Representing Objects With Game Models
00:11 Your Asteroids clone has various things inside of it: a ship, some rocks, and some bullets. Each of these things will be represented by a Python object. This allows you to write common code that stores and handles position and velocity values, and methods for using the objects.
01:48 You’ll need a circle inside of your sprite. And to describe that circle, you’ll need its radius. This is why I’ve chosen to specify a position value based on the center of the object. Even though when it’s blit to the screen, you’ll need to convert it to the top left corner coordinates. By using the center and a radius, you can quickly use circle-based collision detection.
To try and keep things separated, I’m going to write all the game objects in their own file. This is
models.py. Here, I’ve written a generic
GameObject that will form the basis of all the models moving forward. Inside of the
.__init__() method, I start out by saving the position.
The position is passed in as a point, an
(<x>, <y>) tuple, but for convenience’s sake, I’m going to convert that into a Pygame
Vector2 object. A vector is just a set of two numbers, but the Pygame implementation provides methods for doing math that will be useful when dealing with moving the object around and determining the distance between objects.
The second parameter to
.__init__() is the sprite that will be drawn. This is being stored on line 7 for future use. With the sprite passed in, you can use the size of the sprite’s rectangle to calculate a collision circle.
On the final line of
.__init__(), I’m storing the velocity. This is a tuple containing the speed and direction, and like
.position, it’ll be stored as Pygame
Vector2. With the object ready to be created, you’re going to need some methods for drawing, moving, and collision detection.
04:19 Without them, you’d have to do math on the x-coordinate then separate math on the y-coordinate. With vectors, instead you can just subtract and you’re ready to go. With coordinate conversion complete, all you have to do to draw the asset is blit it to the surface passed in. In this case, that’ll be the screen’s surface.
As you’re trying to create moving objects, every object has a velocity, and for each frame drawn, its position must change. The
.move() method updates this object’s position by moving it using the speed and direction stored in the velocity vector.
And finally, this handy little method uses the collision circle of the object to figure out if it overlaps with the collision circle of another object. The
.distance_to() method on a vector returns the difference between two points. In this case, the distance is between the center of this object and the center of the object passed in to the method. With the distance known, a little math using the radii of the two objects will determine if they overlap.

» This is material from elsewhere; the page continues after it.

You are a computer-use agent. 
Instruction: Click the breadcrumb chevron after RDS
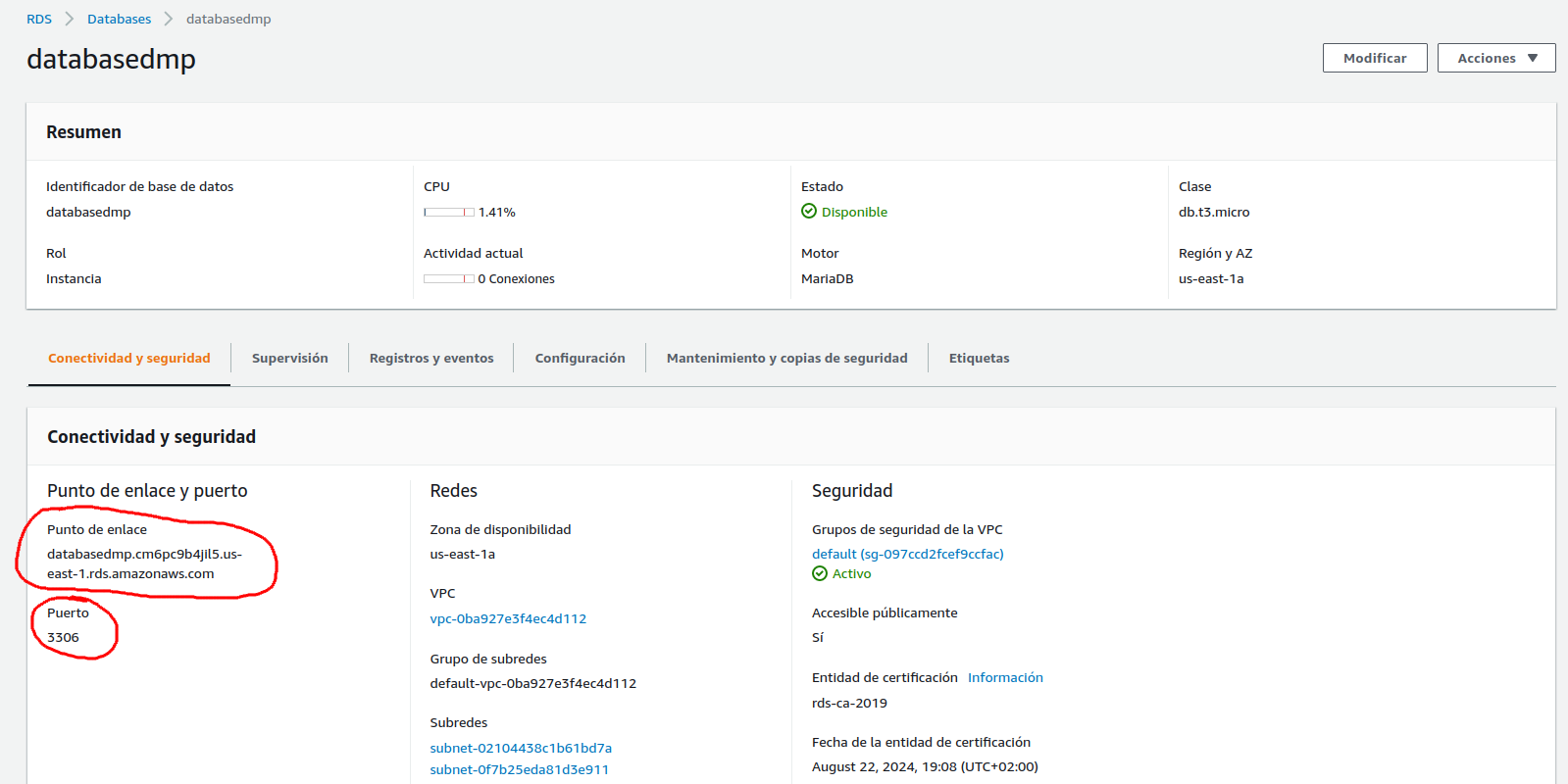pyautogui.click(x=70, y=20)
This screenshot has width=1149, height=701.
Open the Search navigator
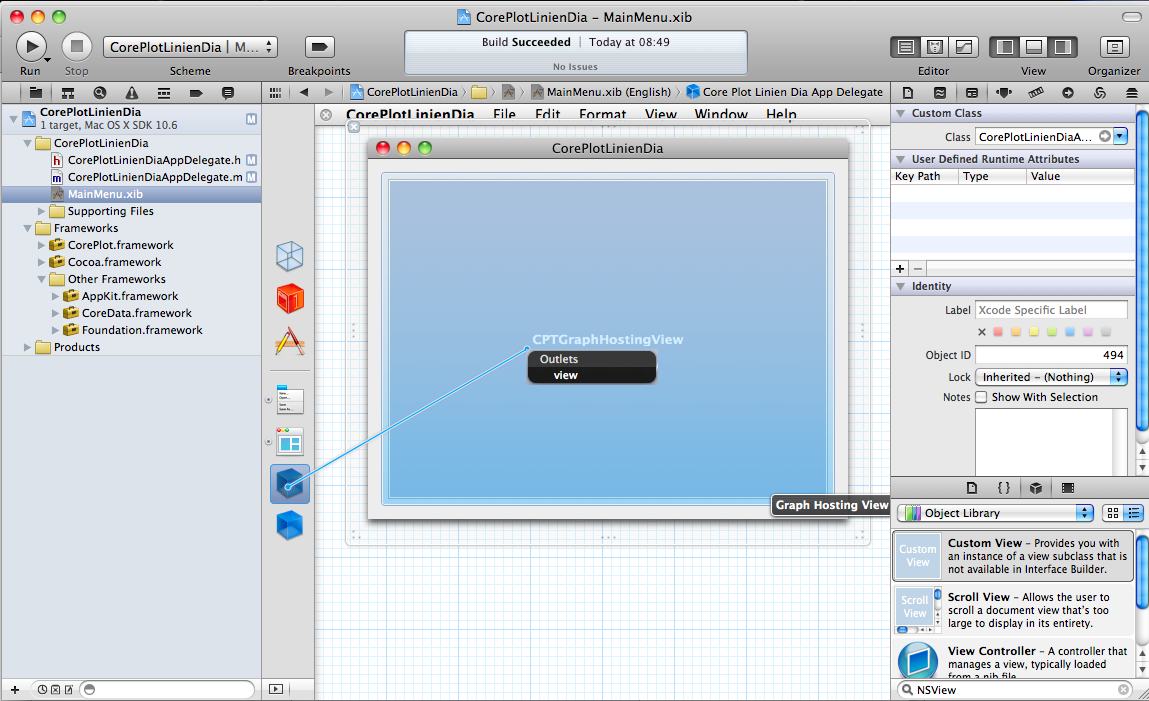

Let’s start by adding a ship. Line 15 loads the spaceship sprite, and line 16 creates a
GameObject that represents that ship. The ship starts out at position
(400, 300), which is the center of the screen.
06:45 This means for every frame of the game, this object will move one pixel to the right. To help test the collision code, line 21, just below the definition of our rock, creates a counter that will be used to track how many collisions have happened. Let me just scroll down here.
To be able to see some results, our game objects have to be drawn. Lines 40 and 41 call our object’s
.draw() methods, passing in the background screen as the surface to be blitted upon. Note that the drawing of these objects has to be after line 39, the drawing of the background. If the order were different, the background image would overwrite the sprites.
07:37 The final bit of code here is just a quick little test. During each frame, a collision detection is done between the ship and the rock. If there’s a collision, the collision counter will be incremented and the new count will be printed to the terminal. Let’s see our progress and fire up Pygame.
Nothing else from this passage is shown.